17/09/2026

Betelgeuse está prestes a explodir como supernova, diz estudo.

Um novo estudo sugere que podemos estar diante do mais espetacular evento celeste da história da astronomia registrada –em questão de algumas décadas. De acordo com um quarteto de pesquisadores, esse pode ser o prazo para que a estrela Betelgeuse detone como uma supernova.

O astro é figurinha fácil no céu noturno mesmo com grande poluição luminosa: o ponto vermelhinho na constelação de Órion, da qual também fazem parte as famosas Três Marias, que tracejam o cinturão do mitológico caçador.

Trata-se de uma supergigante vermelha, o que significa dizer que é uma estrela com massa consideravelmente maior que a do Sol que já atingiu uma fase avançada de vida. Estrelas brilham ao consumir hidrogênio em seu núcleo, num processo de fusão nuclear. Quando o hidrogênio se esgota, elas incham, ficam avermelhadas e passam a fundir outros elementos, a começar pelo hélio.

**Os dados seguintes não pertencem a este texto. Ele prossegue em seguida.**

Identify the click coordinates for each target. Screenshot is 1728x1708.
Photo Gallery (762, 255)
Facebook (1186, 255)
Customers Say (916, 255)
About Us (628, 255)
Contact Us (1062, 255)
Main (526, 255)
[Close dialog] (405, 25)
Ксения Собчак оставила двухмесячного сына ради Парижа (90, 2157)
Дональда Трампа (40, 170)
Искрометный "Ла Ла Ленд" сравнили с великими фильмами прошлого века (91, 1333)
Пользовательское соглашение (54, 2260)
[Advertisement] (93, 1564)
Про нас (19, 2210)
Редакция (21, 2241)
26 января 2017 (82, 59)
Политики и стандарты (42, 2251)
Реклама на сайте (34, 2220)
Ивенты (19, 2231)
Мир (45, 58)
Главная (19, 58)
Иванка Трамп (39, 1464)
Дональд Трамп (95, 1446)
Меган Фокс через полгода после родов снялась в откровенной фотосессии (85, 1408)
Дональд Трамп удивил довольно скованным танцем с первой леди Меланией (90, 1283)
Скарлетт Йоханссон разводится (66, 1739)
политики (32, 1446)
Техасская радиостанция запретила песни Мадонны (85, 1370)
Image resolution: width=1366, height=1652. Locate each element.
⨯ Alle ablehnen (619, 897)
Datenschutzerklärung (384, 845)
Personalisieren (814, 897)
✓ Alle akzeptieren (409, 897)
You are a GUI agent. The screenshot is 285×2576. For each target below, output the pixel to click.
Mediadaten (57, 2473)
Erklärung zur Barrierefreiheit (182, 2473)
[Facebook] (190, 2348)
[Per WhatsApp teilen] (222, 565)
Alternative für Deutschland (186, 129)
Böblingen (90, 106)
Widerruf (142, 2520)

Quatro cientistas agora contestam esse diagnóstico. Hideyuki Saio, da Universidade Tohoku, no Japão, e Devesh Nadal, Georges Meynet e Sylvia Ekstöm, da Universidade de Genebra, na Suíça, acabam de submeter ao Monthly Notices of the Royal Astronomical Society um artigo sugerindo que a estrela está mesmo nos seus estertores. “Concluímos que Betelgeuse está num estágio tardio de queima de carbono no núcleo e é uma boa candidata para a próxima supernova galáctica.”

Estima-se que uma supernova detone na Via Láctea em média a cada 50 anos, embora não exista uma periodicidade exata. Os pesquisadores descrevem o tempo remanescente para a explosão de Betelgeuse como “algumas décadas após o esgotamento de carbono no núcleo”, o que, do ponto de vista astronômico, é praticamente agora.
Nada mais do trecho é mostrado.